1

I want to plot some financials data which have very wide ranges. At first I used linear axis, however due to the extreme ranges in both x and y axis...the plot end up unusable. I know there are outliers but I don't want to exclude them from the chart.

Linear chart

Hence I'm using log scale for both x and y axis. The log scale plot was successfully created, however it shows only the positive data...all the negative data is gone from the plot. Then I did a bit of searching around and I found in Bokeh github about forcing log axes to remain positive: https://github.com/bokeh/bokeh/issues/5550

Log chart

With the info from github, is it really impossible to create a log scale which consists of negative values? What I want is the chart to be able to extend both x and y axis to negative values and be able to show the full data (hence no need to exclude the outliers).

Here is the code I have written:

p = figure(
x_axis_type = 'log',
y_axis_type = 'log',
height = 600,
sizing_mode = "stretch_width",
tools = TOOLS, 
tooltips = TOOLTIPS,
toolbar_location = "above"
)

p.xaxis.major_label_orientation = 3.14 / 4
p.xaxis[0].formatter = NumeralTickFormatter(format="0")
p.yaxis[0].formatter = NumeralTickFormatter(format="0")
p.grid.grid_line_alpha = 0.3

low_x = fundamental['Profit [%]'].min()
high_x = fundamental['Profit [%]'].max()
low_y = fundamental['Profit Growth [%]'].min()
high_y = fundamental['Profit Growth [%]'].max()

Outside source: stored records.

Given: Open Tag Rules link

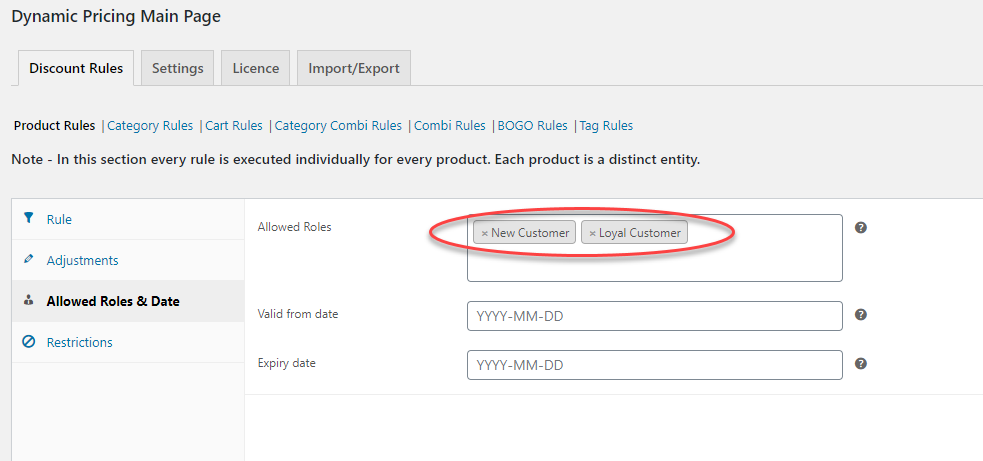Looking at the screenshot, I should pyautogui.click(x=606, y=125).
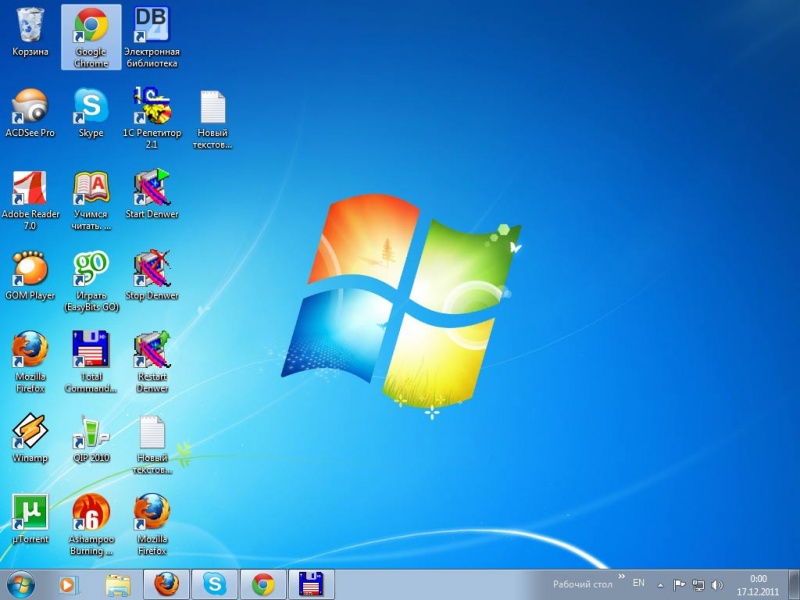800x600 pixels.
Task: Open the EN input language selector
Action: pos(639,583)
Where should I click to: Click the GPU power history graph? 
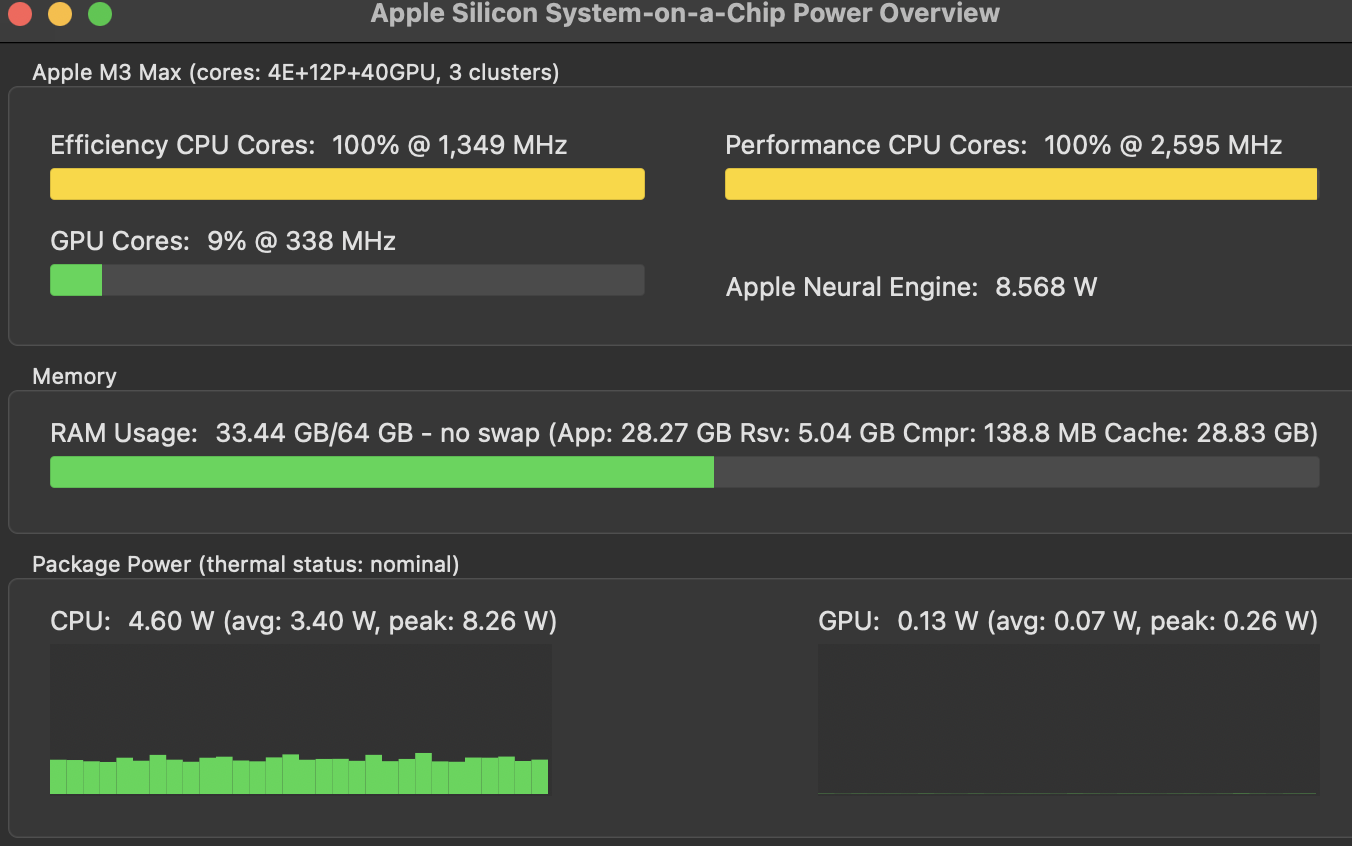[x=1067, y=718]
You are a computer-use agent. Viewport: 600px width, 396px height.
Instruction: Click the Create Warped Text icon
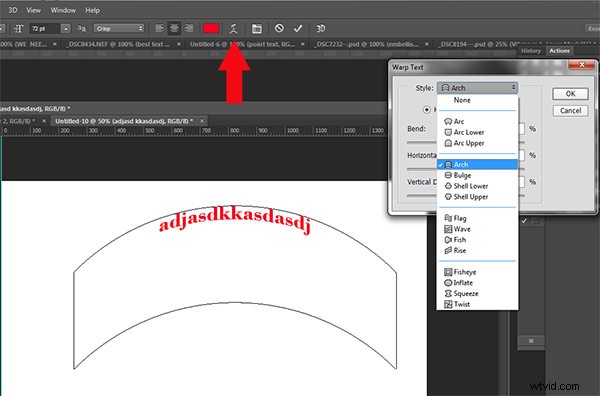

p.line(x = (low_x, 0), y = (0, 0), color = 'red', line_width = 2, line_dash = 'dashed')
p.line(x = (0, 0), y = (low_y, 0), color = 'red', line_width = 2, line_dash = 'dashed')
p.line(x = (0, high_x), y = (0, 0), color = 'green', line_width = 2, line_dash = 'dashed')
p.line(x = (0, 0), y = (0, high_y), color = 'green', line_width = 2, line_dash = 'dashed')

show(p)

The data can be just random floats as long as it contains negative values. I'm using Python 3.8.13 and Bokeh 2.4.3 on a Windows 10 machine. Cheers!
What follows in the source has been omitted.